Me tendió un ejemplar de la revista Diálogos. Después de que lo había tomado en mi mano le dije:

—¿Qué pasaría ahora, después de este momento en que he entrado en posesión del número de Diálogos que saldrá dentro de dos meses con un artículo mío dedicado al futuro, si ahora, en este momento, me niego a escribirlo...?

—El consejo que quiero darle antes de marcharme coincide y en cierta manera contesta la pregunta que no sin ironía me hace usted, pero no debe olvidar que a estas alturas, el acto mismo de desistir de escribir ese artículo sobre el futuro que ya aparece en el cuerpo de una revista que todavía no ha sido impresa sólo es posible dentro del cuerpo de esa escritura (como la llama usted en su artículo de la revista Diálogos de la que ya ineluctablemente formamos parte). A estas alturas ¿cómo podría usted desistir de esa empresa que siempre ya está realizada?

No sabía bien a bien qué responderle.

—Intente desistir sin consignarlo —agregó—: a ver si puede. Lo juzgo en extremo difícil. Precisaría que el curso del tiempo fluyera al revés para que todo lo que en estas líneas está escrito se desescribiera —dijo finalmente.

Hice un gesto de premura y de despedida. Di un paso pero me detuve.

—Gracias por la revista. Será una gran ayuda para escribir ese artículo que me pidió Xirau sobre el futuro. Celebro haberlo conocido.

—No olvide que si estoy aquí es porque yo también gozo todavía con la vida que me dio Max Beerbohm. Una forma de vida un tanto ridícula, pero perdurable. Espero con ansia la llegada del año 1997 para verme entrar temeroso en el venerable Reading room y pasar febrilmente las tarjetas de los ficheros en busca de mi nombre.

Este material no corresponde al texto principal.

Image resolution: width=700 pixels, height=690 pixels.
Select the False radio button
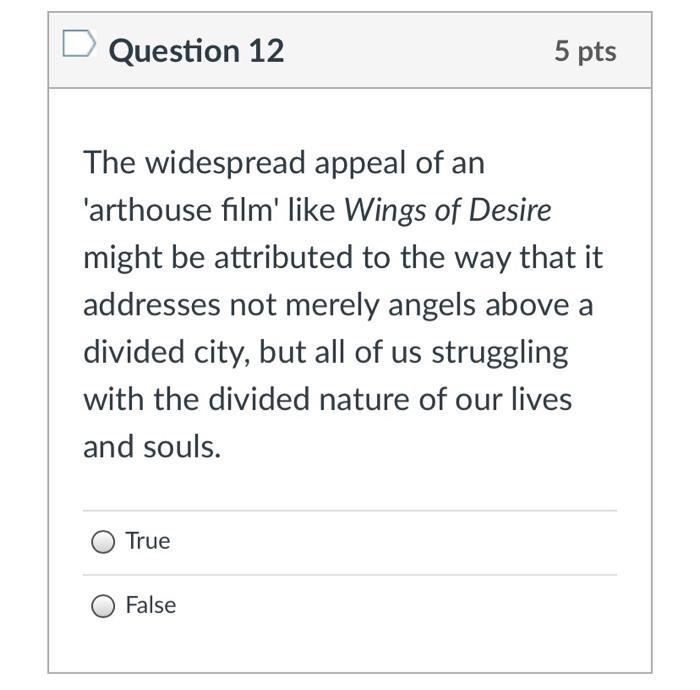tap(103, 606)
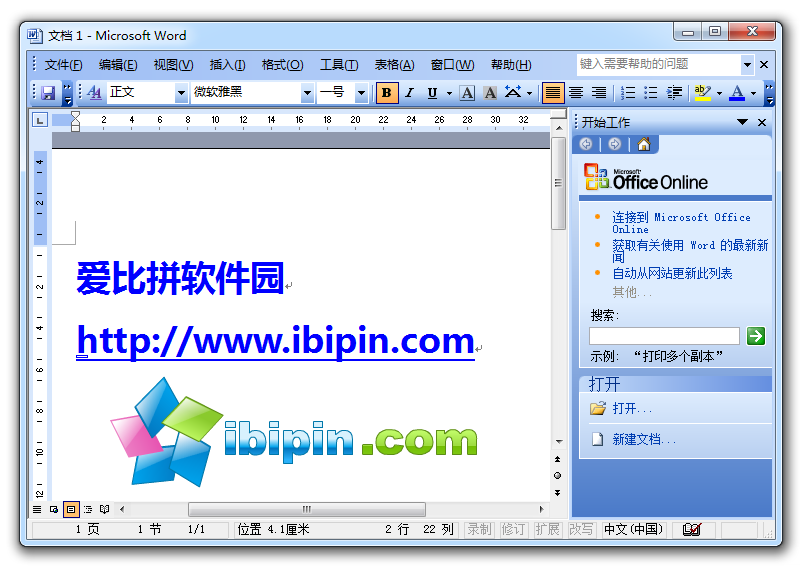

—Pensé que tendría usted un domicilio permanente en...

Así es; pero entraré al Museo elevado a una potencia desconocida de mi condición en el tiempo.

Pensé que, en realidad, la tragedia de Soames era una tragedia sin sentido.

Hasta altas horas de aquella noche estuve pasando a máquina mi artículo aparecido en el ejemplar de Diálogos que Soames me había obsequiado.

Cuando terminé, arrojé la revista al fuego. Se consumió alegremente en pocos segundos.

En la transcripción he guardado absoluta fidelidad al “original”.

 

 

* Este texto se publicó por primera vez en la revista Diálogos, núm. 36, noviembre-diciembre, 1970.